■ **Erforderliche Schritte**:
a - Nenne in der Reihenfolge ihres Auftretens alle Abkürzungen, die im Text über den Inflation Reduction Act vorkommen.
b - Von welcher Einrichtung stammt die aktuelle quantitative Analyse, auf die der Text über den Inflation Reduction Act hinweist?
c - Greif den Text über den Inflation Reduction Act nach seinem letzten Satz auf und schreib ihn weiter.

Der so schlüssige und scheinbar unproblematische Inflation Reduction Act (IRA) in den USA scheint das genaue Gegenteil der komplexen europäischen Netto-Null-Strategie mit ihren hohen CO2-Steuern zu sein. Auch das erklärt, warum man einen immer größeren Vorsprung der US-Wirtschaft rechnet. Sicherlich sollte der europäische Ansatz in Teilen überdacht werden, und die investitionsfördernden Effekte des Inflation Reduction Act sind bereits erkennbar. Dennoch befürchten wir weiterhin, dass die amerikanische Strategie – nur Zuckerbrot, keine Peitsche – am Ende weniger zur Dekarbonisierung beiträgt und eher kontraproduktiv ist, zumal sie das Konzept der fiskalischen Nachhaltigkeit doch sehr stark dehnt. Die europäische Strategie könnte hingegen dafür kritisiert werden, dass sie das Wachstum weniger fördert. Wir möchten aber auf eine aktuelle quantitative Analyse des französischen Conseil d’analyse économique (CAE) hinweisen. Sie zeigt, dass unter den richtigen fiskalischen Rahmenbedingungen selbst eine hohe und allgemeine CO2-Steuer der Beschäftigung nur wenig schadet.

■ **Erfasste Daten**:
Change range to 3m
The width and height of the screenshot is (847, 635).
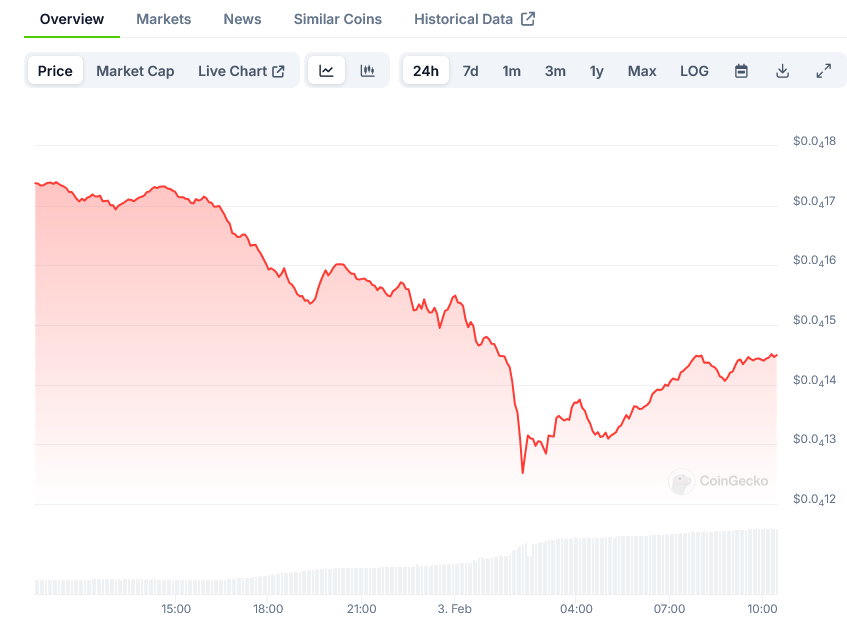pyautogui.click(x=555, y=71)
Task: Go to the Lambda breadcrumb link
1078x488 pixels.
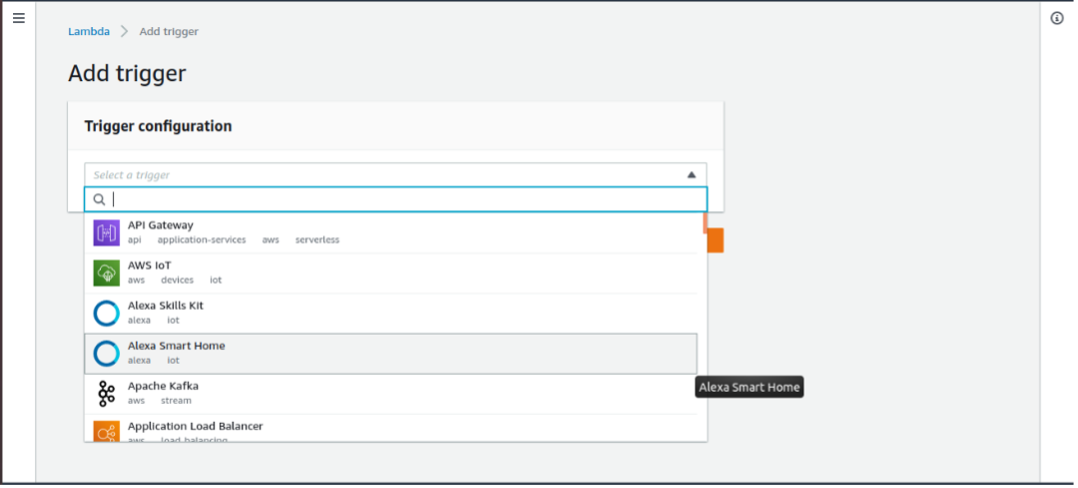Action: click(89, 31)
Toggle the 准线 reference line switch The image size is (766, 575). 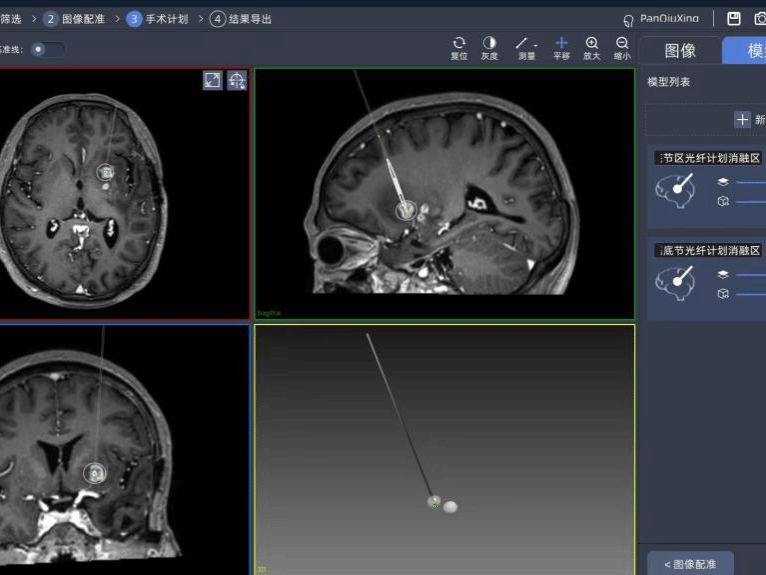click(x=46, y=49)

■ **Antworten je Aufgabe**:
a - IRA, USA, CO2, US, CAE

b - Vom französischen Conseil d’analyse économique (CAE).

c -
Kommen wir zu tagesaktuelleren Themen: Die Kursgewinne am amerikanischen Anleihenmarkt sind natürlich eine gute Nachricht. Vor allem ein Laufzeitsegment scheint besonders attraktiv: Die Langfristrenditen liegen zwar wieder deutlich unter ihren Höchstständen, sind aber real noch immer hoch genug, um der Fed bei der Straffung der Finanzbedingungen zu helfen. Zugleich sind die Inflationserwartungen jetzt niedrig genug, um die Notenbank davon zu überzeugen, dass die Zinserhöhungen reichen. Insgesamt waren die Inflationszahlen für Oktober ermutigend, doch gibt es noch immer irritierende Details. Der Anstieg der Arbeitslosengeldanträge bestätigt aber, was schon der letzte Arbeitsmarkbericht zeigte: In den USA dürften die inländischen Inflationstreiber nachlassen.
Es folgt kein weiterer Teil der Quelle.